• _TASK_
Copy out the data line by line exactly, from its start to the line bearing "Interviews (346, 139)", inclusive.

• _DATA TO EXAMINE_
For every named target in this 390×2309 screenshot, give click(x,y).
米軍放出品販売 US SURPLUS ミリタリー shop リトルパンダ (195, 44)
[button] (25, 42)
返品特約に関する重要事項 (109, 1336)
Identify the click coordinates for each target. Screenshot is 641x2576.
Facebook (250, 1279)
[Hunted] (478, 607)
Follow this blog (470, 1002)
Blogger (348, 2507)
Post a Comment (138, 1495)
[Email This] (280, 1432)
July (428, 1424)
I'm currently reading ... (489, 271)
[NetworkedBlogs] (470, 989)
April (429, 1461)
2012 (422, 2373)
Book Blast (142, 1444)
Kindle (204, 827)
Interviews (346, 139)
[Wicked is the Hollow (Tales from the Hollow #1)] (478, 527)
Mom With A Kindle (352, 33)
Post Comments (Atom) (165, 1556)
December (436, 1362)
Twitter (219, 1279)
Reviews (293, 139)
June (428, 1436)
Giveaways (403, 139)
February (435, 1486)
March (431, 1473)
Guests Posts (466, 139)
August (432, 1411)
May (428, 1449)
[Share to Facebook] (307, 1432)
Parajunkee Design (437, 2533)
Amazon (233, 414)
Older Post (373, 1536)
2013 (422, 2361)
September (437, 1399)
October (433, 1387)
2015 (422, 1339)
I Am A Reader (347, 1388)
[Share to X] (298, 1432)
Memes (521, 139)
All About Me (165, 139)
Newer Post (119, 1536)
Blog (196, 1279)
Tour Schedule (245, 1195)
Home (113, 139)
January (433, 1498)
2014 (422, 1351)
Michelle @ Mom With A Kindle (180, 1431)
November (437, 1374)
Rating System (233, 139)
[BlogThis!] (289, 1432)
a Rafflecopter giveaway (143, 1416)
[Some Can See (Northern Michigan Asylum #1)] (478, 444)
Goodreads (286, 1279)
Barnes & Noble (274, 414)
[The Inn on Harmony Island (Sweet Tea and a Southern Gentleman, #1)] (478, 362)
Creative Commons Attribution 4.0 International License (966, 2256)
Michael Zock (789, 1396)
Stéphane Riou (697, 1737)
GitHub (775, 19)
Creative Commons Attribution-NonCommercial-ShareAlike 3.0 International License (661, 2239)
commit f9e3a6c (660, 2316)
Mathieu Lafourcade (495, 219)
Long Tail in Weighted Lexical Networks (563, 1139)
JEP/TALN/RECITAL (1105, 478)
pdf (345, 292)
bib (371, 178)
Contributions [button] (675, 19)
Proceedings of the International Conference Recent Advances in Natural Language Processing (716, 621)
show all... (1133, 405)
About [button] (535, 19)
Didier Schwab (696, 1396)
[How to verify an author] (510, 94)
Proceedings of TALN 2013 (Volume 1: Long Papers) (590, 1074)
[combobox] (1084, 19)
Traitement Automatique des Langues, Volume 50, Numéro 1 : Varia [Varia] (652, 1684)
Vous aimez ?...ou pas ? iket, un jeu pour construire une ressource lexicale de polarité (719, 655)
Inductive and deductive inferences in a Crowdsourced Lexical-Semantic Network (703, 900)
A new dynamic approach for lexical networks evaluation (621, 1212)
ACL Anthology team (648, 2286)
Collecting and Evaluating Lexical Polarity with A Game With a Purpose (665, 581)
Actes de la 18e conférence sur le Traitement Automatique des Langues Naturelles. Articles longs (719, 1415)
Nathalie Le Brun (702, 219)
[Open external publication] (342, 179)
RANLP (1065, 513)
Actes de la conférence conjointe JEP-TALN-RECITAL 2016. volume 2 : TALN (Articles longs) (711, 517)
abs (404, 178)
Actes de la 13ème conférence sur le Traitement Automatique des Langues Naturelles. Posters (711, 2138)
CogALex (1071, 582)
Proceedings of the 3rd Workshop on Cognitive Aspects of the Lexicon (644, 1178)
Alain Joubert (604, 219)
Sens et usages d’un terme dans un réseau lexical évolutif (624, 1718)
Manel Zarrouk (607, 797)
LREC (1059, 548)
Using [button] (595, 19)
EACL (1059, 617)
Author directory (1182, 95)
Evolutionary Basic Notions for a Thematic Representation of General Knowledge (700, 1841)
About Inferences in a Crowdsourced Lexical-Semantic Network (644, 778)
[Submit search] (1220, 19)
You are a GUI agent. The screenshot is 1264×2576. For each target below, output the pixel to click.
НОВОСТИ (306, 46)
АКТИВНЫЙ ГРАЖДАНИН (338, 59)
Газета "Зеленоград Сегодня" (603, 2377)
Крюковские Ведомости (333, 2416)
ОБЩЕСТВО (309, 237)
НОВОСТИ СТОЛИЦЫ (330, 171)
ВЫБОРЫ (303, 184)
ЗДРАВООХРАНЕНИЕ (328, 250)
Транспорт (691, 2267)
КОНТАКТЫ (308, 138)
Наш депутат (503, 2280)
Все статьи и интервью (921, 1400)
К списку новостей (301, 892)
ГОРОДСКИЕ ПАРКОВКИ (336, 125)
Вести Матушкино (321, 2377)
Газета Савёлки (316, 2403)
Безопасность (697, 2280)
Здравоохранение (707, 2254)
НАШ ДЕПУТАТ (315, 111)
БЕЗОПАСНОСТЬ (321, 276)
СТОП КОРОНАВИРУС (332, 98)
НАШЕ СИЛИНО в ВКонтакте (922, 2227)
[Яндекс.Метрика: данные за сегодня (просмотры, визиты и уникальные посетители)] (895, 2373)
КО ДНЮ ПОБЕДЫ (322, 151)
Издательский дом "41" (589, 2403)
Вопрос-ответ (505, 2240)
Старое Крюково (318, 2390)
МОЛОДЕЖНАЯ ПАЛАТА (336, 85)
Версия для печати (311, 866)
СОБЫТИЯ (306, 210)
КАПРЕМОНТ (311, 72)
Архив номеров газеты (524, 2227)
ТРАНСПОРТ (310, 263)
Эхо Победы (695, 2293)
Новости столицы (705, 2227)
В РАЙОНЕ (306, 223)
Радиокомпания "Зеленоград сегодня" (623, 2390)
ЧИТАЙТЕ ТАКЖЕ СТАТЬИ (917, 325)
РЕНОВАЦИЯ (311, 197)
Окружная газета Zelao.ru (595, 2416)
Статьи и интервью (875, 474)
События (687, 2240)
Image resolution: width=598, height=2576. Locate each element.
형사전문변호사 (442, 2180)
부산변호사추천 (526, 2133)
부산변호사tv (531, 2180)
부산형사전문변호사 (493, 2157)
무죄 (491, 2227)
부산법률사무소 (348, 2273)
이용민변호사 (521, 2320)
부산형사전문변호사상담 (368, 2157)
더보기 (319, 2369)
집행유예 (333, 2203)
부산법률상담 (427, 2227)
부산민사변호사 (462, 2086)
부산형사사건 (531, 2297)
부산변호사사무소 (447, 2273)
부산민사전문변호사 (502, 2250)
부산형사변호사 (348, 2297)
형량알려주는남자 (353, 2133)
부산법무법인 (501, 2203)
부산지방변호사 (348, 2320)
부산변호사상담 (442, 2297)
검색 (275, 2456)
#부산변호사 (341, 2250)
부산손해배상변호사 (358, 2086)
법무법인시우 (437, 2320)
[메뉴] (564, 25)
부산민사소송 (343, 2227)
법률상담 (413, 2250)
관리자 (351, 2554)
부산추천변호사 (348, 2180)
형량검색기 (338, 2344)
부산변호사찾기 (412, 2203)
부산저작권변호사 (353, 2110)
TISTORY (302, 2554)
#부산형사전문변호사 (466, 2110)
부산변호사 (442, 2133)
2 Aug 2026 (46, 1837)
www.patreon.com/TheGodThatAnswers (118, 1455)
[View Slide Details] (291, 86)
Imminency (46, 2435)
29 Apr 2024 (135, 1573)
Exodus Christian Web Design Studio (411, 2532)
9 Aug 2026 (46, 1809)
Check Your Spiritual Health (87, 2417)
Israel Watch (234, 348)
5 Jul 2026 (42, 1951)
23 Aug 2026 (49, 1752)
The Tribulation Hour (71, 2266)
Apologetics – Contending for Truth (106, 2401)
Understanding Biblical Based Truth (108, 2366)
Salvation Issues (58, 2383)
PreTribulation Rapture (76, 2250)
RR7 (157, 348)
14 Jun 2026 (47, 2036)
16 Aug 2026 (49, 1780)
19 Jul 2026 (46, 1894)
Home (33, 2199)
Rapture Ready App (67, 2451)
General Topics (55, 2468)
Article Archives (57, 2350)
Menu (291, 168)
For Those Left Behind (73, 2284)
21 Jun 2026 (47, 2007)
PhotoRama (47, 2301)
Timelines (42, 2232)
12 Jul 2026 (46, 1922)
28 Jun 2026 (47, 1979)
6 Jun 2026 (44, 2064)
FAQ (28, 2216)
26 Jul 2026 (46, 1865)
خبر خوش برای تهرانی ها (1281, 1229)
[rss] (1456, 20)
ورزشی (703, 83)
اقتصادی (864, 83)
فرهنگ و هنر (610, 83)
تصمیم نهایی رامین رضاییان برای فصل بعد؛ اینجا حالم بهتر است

• _YOUR SOLUTION_
For every named target in this 390×2309 screenshot, give click(x,y).
米軍放出品販売 US SURPLUS ミリタリー shop リトルパンダ (195, 44)
[button] (25, 42)
返品特約に関する重要事項 (109, 1336)
Identify the click coordinates for each target. Screenshot is 641x2576.
Facebook (250, 1279)
[Hunted] (478, 607)
Follow this blog (470, 1002)
Blogger (348, 2507)
Post a Comment (138, 1495)
[Email This] (280, 1432)
July (428, 1424)
I'm currently reading ... (489, 271)
[NetworkedBlogs] (470, 989)
April (429, 1461)
2012 (422, 2373)
Book Blast (142, 1444)
Kindle (204, 827)
Interviews (346, 139)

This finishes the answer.